Do incydentu doszło w lipcu 2014 roku, podczas zorganizowanego przez Ministerstwo Spraw Zagranicznych spotkania polskich europosłów.

Po incydencie na spotkaniu Boni napisał: "Powiedziałem 'dzień dobry' posłowi Korwin-Mikkemu, uderzył mnie w twarz. To nie jest normalne!!". Zaznaczył też, że za różne rzeczy już przepraszał. "Z pokorą przyjmuję ataki! Ale jest granica!" - podkreślił.

Korwin-Mikke powiedział, że spoliczkował Boniego, bo tak mu obiecał. "Kiedy w czasie debaty w sprawie uchwały lustracyjnej (w 1992 roku) Boni wypierał się, że był agentem SB i wyzywał mnie od idiotów, dałem mu słowo i go dotrzymałem.
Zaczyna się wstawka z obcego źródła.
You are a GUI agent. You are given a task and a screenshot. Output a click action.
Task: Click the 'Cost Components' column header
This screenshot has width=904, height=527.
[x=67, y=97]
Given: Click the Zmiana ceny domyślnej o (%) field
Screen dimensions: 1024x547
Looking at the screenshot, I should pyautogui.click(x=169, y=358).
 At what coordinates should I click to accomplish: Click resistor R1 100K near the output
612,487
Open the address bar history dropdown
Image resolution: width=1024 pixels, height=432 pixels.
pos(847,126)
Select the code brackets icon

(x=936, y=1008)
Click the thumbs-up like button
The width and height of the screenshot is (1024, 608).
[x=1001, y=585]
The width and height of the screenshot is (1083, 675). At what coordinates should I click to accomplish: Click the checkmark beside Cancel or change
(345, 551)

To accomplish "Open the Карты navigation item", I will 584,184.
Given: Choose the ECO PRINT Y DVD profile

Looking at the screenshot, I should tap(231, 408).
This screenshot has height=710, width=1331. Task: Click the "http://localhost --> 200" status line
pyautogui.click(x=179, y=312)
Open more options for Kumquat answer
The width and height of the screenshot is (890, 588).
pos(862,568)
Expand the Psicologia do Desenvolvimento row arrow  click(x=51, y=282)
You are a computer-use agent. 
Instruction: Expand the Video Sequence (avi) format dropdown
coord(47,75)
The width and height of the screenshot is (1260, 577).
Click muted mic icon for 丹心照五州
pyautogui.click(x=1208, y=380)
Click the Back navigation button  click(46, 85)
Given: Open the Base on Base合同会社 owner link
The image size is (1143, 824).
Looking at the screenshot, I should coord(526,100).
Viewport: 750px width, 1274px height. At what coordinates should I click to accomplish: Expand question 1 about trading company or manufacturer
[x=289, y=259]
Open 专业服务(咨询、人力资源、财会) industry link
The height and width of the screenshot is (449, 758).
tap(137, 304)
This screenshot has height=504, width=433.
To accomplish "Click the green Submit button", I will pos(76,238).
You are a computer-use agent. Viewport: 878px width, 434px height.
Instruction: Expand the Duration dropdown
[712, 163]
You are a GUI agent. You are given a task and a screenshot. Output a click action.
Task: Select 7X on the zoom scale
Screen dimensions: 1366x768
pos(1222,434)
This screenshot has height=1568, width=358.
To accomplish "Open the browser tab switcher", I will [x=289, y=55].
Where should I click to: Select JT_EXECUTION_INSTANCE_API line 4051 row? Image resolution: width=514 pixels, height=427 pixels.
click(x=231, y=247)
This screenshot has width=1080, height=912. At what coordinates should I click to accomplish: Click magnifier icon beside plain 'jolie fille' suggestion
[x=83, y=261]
Przyznał się potem, że był agentem, od początku miałem rację" - wskazał.

28 maja 1992 roku Korwin-Mikke jako poseł na Sejm był inicjatorem tzw. uchwały lustracyjnej, w wyniku której powstała "lista Macierewicza" (gdzie jako tajny współpracownik SB figurował Boni). W wyniku m.in. realizacji tej uchwały 4 czerwca 1992 roku Sejm odwołał rząd Jana Olszewskiego.

W 2007 roku Boni - gdy dostał propozycję wejścia do rządu Donalda Tuska - ujawnił, że w 1985 roki podpisał pod wpływem szantażu deklarację współpracy z SB, choć nigdy jej nie podjął.

"Ależ skąd! Po raz drugi bym mu dołożył"

Zawiadomienie w całej sprawie złożyło MSZ. Prokuratura uznała, że doszło do naruszenia nietykalności cielesnej funkcjonariusza publicznego i wystąpiła do Parlamentu Europejskiego o uchylenie immunitetu Korwin-Mikkemu. W 2015 roku Parlament Europejski uchylił immunitet.

Korwin-Mikke uznawał sprawę za "honorową". Pytany, czy nie żałuje swego czynu, odparł: "Ależ skąd! Po raz drugi bym mu dołożył".

W czerwcu 2015 roku prokuratura skierowała do sądu akt oskarżenia.

Wskazała, że cel spotkania polskich posłów do PE pozostawał "w bezpośrednim związku" ze sprawowaniem mandatu. Uznała więc, że do naruszenia nietykalności doszło podczas pełnienia obowiązków służbowych przez pokrzywdzonego.

Obrona Korwin-Mikkego twierdziła, że taka kwalifikacja nie ma racji bytu, bo spotkanie europosłów, gdy doszło do incydentu, nie miało związku z wykonywaniem funkcji europosła.

Korwin-Mikke w sądzie nie przyznał się do czynu. "Spoliczkowanie nie jest przestępstwem, tylko czynnością dehonorującą człowieka" - stwierdził.